_The input:_
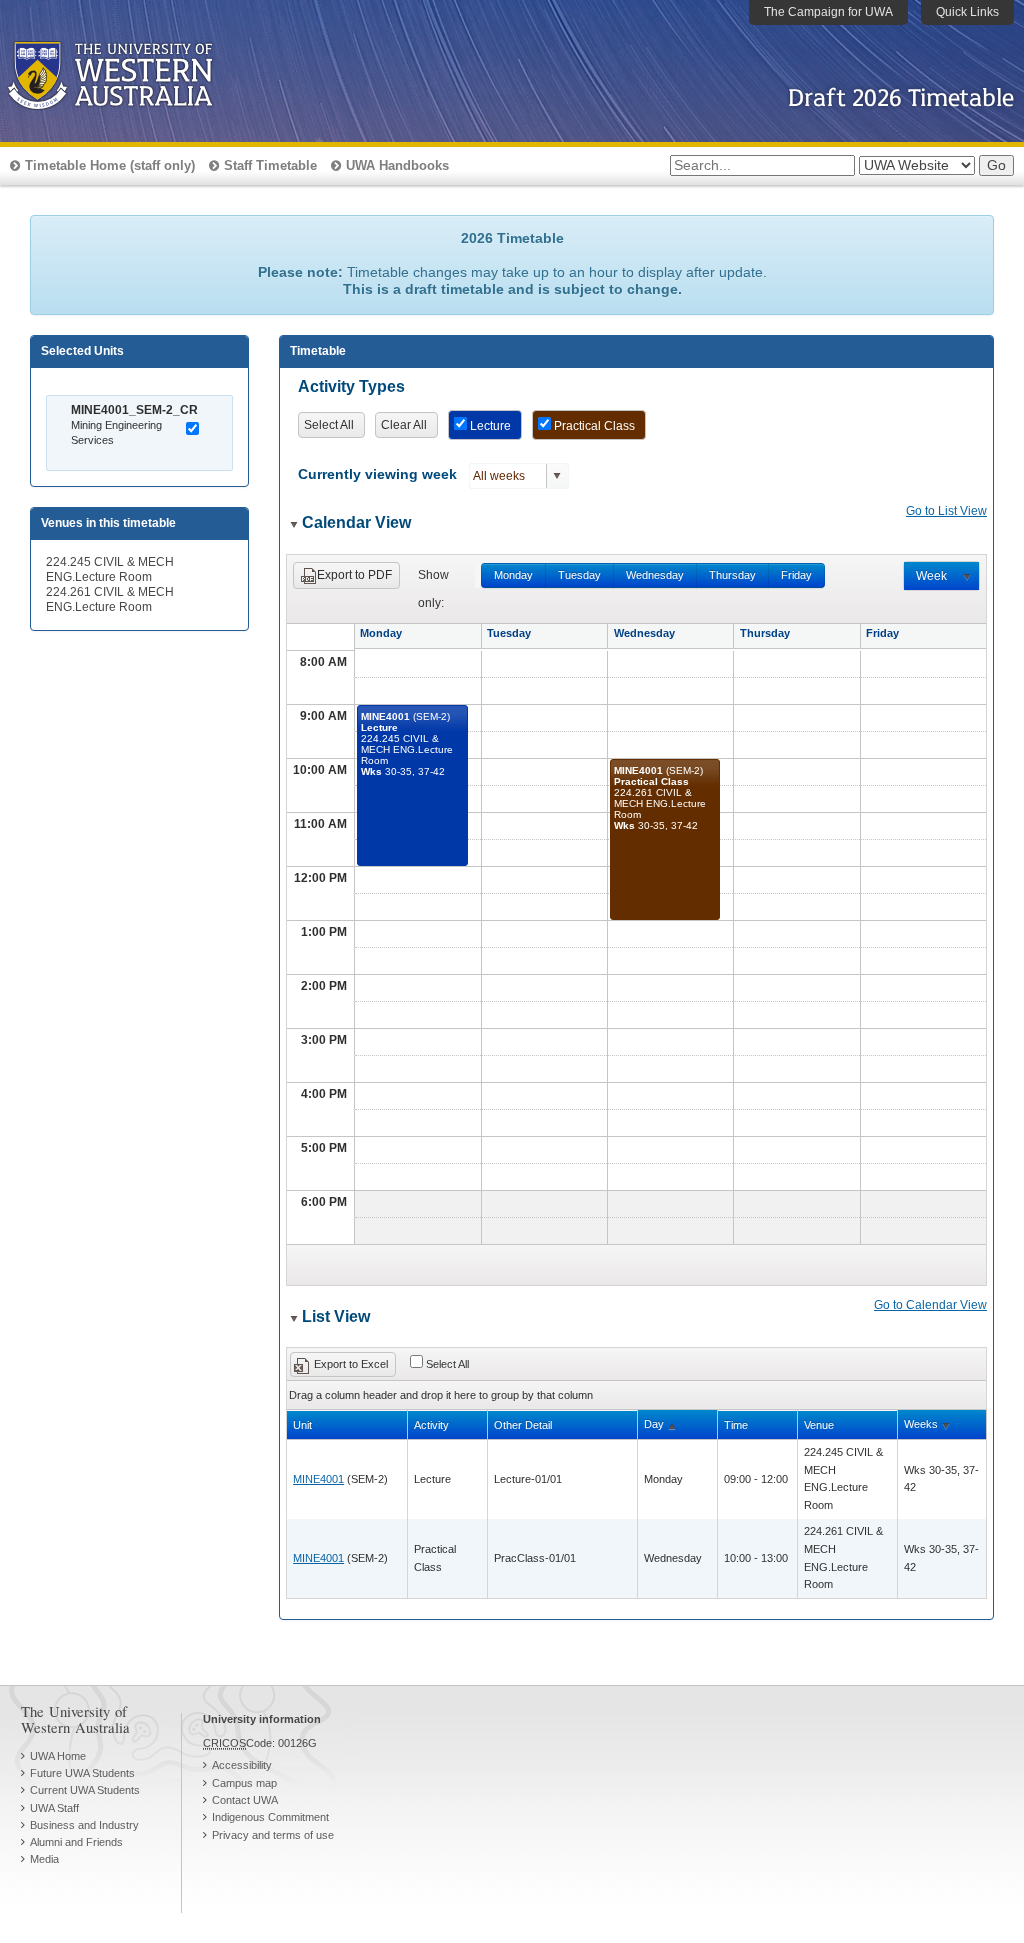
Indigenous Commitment (270, 1817)
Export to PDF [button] (354, 575)
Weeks (921, 1424)
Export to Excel (351, 1364)
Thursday (732, 575)
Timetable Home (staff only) (110, 165)
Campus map (244, 1783)
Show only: (433, 589)
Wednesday (655, 575)
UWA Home (58, 1756)
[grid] (642, 1519)
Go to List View (946, 511)
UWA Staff (54, 1808)
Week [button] (931, 576)
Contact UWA (245, 1800)
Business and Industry (84, 1825)
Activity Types (351, 386)
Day (654, 1424)
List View (336, 1316)
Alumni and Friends (76, 1842)
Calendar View (356, 522)
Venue (819, 1425)
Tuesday (579, 575)
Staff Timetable (270, 165)
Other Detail (523, 1425)
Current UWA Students (85, 1790)
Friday (796, 575)
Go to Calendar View (930, 1305)
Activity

_What to do:_
Could every record be given again exactly, with its pictures left out?

_Written answer:_
Indigenous Commitment (270, 1817)
Export to PDF [button] (354, 575)
Weeks (921, 1424)
Export to Excel (351, 1364)
Thursday (732, 575)
Timetable Home (staff only) (110, 165)
Campus map (244, 1783)
Show only: (433, 589)
Wednesday (655, 575)
UWA Home (58, 1756)
[grid] (642, 1519)
Go to List View (946, 511)
UWA Staff (54, 1808)
Week [button] (931, 576)
Contact UWA (245, 1800)
Business and Industry (84, 1825)
Activity Types (351, 386)
Day (654, 1424)
List View (336, 1316)
Alumni and Friends (76, 1842)
Calendar View (356, 522)
Venue (819, 1425)
Tuesday (579, 575)
Staff Timetable (270, 165)
Other Detail (523, 1425)
Current UWA Students (85, 1790)
Friday (796, 575)
Go to Calendar View (930, 1305)
Activity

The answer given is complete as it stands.